Why are we convinced that everything is going to hell? By Gerald Bronner

Why are we convinced that everything is going to hell

A recent article published in the prestigious journal Nature, based on a vast study including 12 million individuals across 60 countries, leads to the conclusion that almost everywhere in the world it is believed that morality is in decline. This will not surprise anyone, since there are countless brilliant minds throughout the centuries, from Horace to Valerius Cato via Juvenal, who already believed that things were better before, and that the men of the past held more virtuous way in the world than their contemporaries. There are many ways to explain this misconception, and this article does just that, rightly pointing out the influence of information exposure effects and recall biases. . The study is impressive by the size of the statistical sample studied, and because it sheds light on the existence of an invariant representation of our species.

I would like here to explore further the diffuse feelings that our perception of the moral state of the world insinuates in us. Because it is not only the feeling of moral decadence that affects us, it is, beyond that, a general discomfort: the impression of being constantly tormented by a swarm of guilt that does not sting us in depth. We easily get the impression that the world is sinking into abjection without us rising to the occasion. The theme of global warming – among many others – is an appropriate illustration of this somewhat shameful apathy. We are well aware that there is an essential issue here, and, at the same time, apart from a few concessions that we believe to be virtuous, we are not doing much. Rather than an anthropological moral fact as described in the article by Nature, it is possible to imagine that this situation is quite specific to the contemporary world. To give substance to this hypothesis, I want to summon the results of two experiments whose conclusions might seem contradictory at first glance, but which can complement each other to explain why the world has become morally uncomfortable.

Outrage Level Lowered

The first appeared in 2018 in the journal Science and shows, through a series of remarkable experiments, how our brain is able to lower its threshold of detection of what is morally unacceptable. Faced with a series of evolving ethical propositions where immoral statements became increasingly rare, the subjects of the experiment began to consider perfectly innocuous propositions as offensive. In other words, the more the environment improves from the point of view of respect for moral standards, the more the individuals who live there will be indignant at facts that would have been considered acceptable some time before. Thus, progress in the fight against discrimination is accompanied by the incessant discovery of new “reservoirs” of militant anger. The level of indignation indexing to a lower floor, the objects of exasperation multiply. In this way, one can persuade oneself to live in a globally immoral world.

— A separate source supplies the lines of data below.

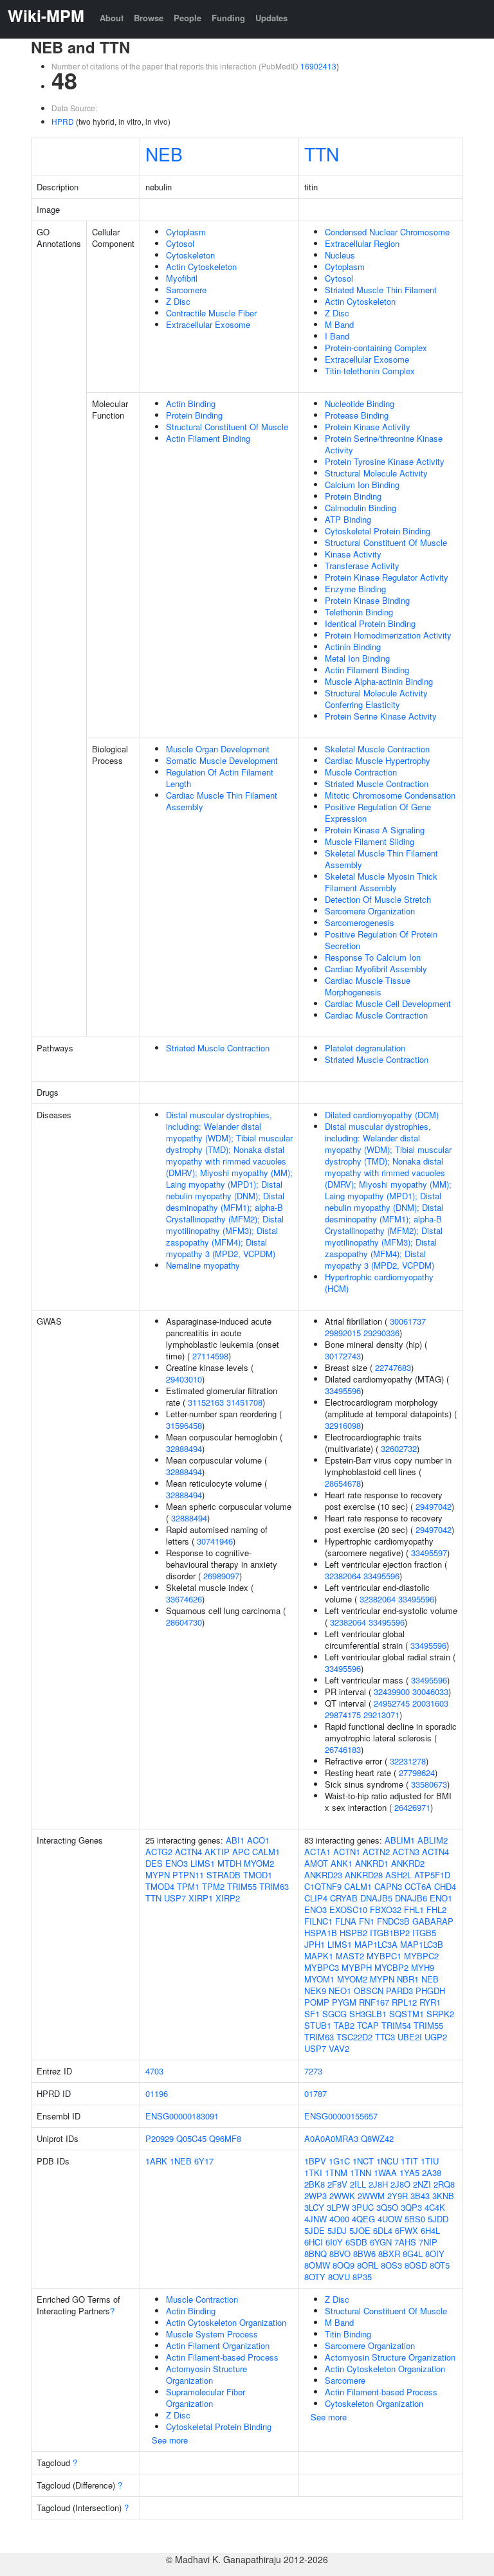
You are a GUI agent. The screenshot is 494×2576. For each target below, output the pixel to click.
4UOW (390, 2219)
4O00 (339, 2219)
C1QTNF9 (323, 1886)
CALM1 (266, 1852)
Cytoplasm (186, 232)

At the same time, an article published in July 2023 in the journal Psychological Science shows, through a longitudinal study conducted on 607 volunteers, that by dint of being confronted with the statement of reprehensible acts, individuals become less and less indignant. The subjects of the experiment received, for example, information concerning the violence that a cosmetics company inflicted on animals. It’s not that they gradually found these acts acceptable, but the violence of their indignation was inversely proportional to the number of exposures… as if there were a form of habituation. Repetition seems to have a lasting effect on moral judgments by making them more lenient. It does not make the facts unreal, on the contrary: the more we are informed of wrongdoings, the more we are likely to believe them, but the less we will care.

It seems to me that the combined results of these two studies are less contradictory than one might imagine. They offer a model for understanding the situation of moral discomfort that we live in: the constant solicitation of our ethical judgment and the tormented apathy that accompanies it. I would venture to use a play on words full of meaning by saying that this is the “oxy-moral” situation of contemporary man.